(Stored data)
+ + + + + + +
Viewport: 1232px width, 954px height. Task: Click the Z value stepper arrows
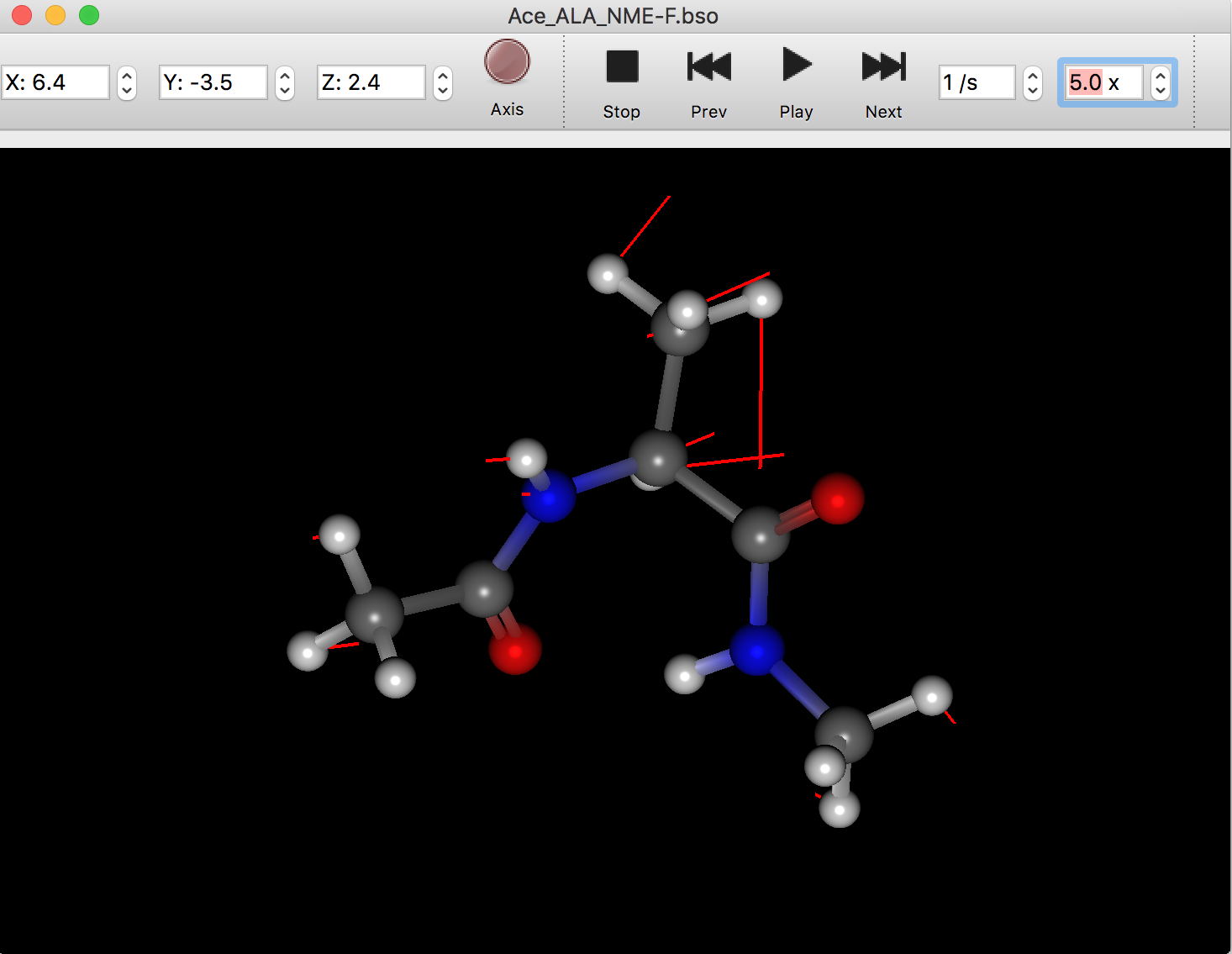[x=443, y=82]
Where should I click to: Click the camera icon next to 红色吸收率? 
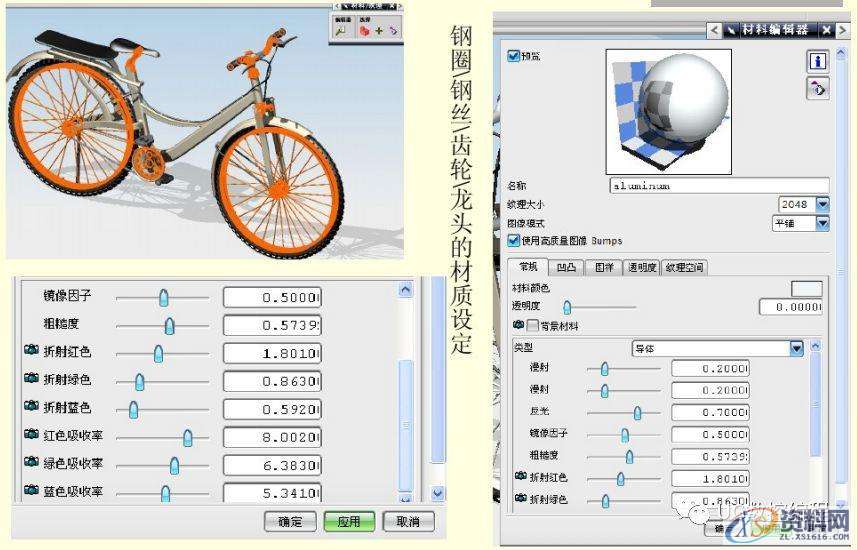pyautogui.click(x=31, y=436)
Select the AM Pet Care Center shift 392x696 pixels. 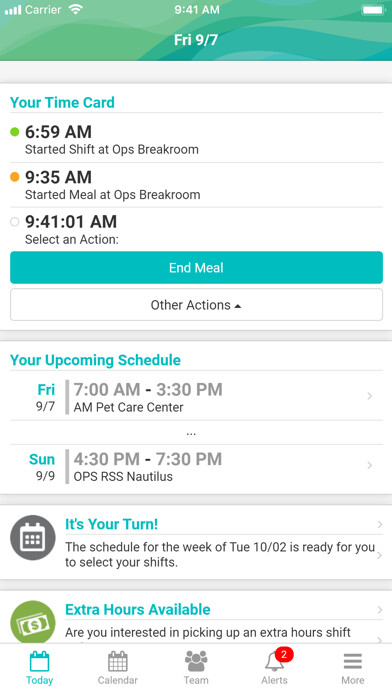tap(196, 396)
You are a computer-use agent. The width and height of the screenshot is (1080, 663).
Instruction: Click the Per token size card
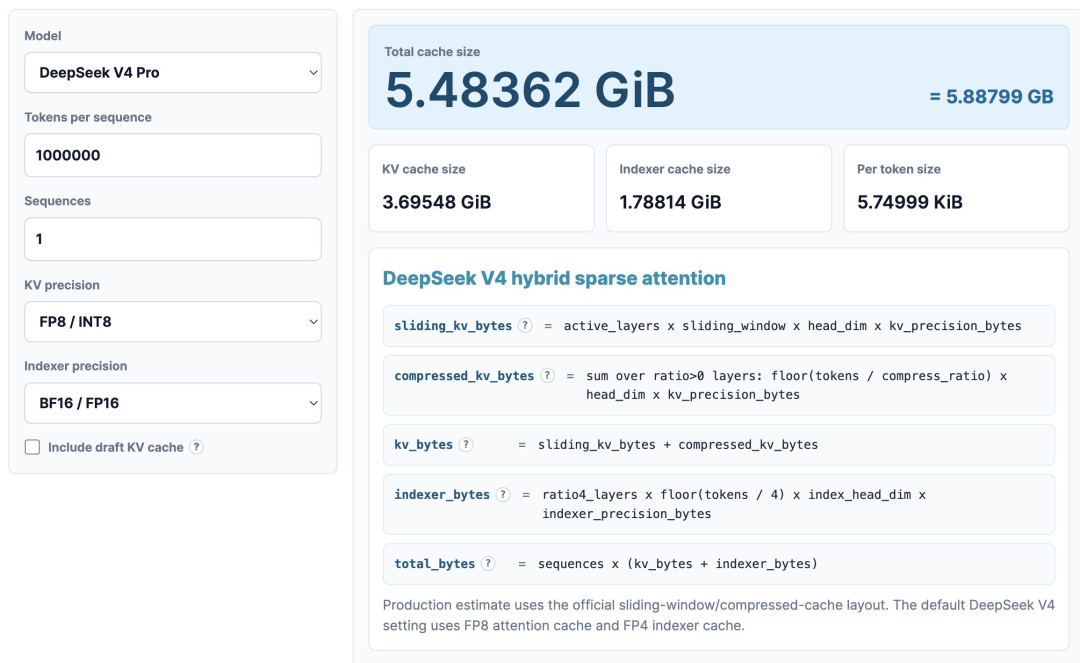tap(956, 188)
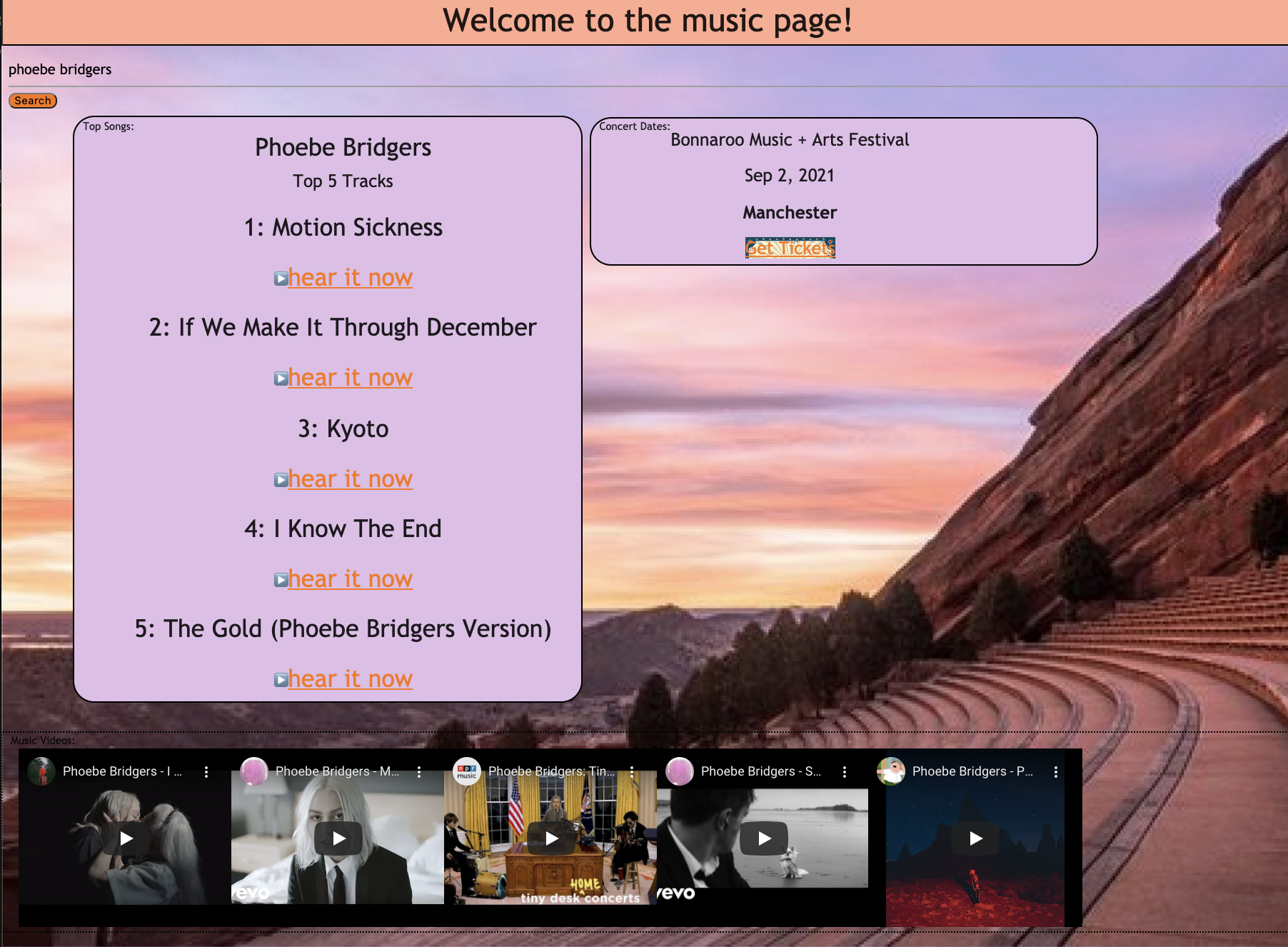Open three-dot menu on Tiny Desk video
Image resolution: width=1288 pixels, height=947 pixels.
(632, 771)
+ + + + + + +
● **EXERCISE DESCRIPTION**: Only the lines from the one containing "You are a computer-use" through the last line of the data belong in the copy, both included and reproduced exactly. Pictures do not.

● **RESPONSE TO THE TASK**:
You are a computer-use agent. The width and height of the screenshot is (1080, 663).
Instruction: Click the Per token size card
tap(956, 188)
Open three-dot menu on Tiny Desk video
Image resolution: width=1288 pixels, height=947 pixels.
(632, 771)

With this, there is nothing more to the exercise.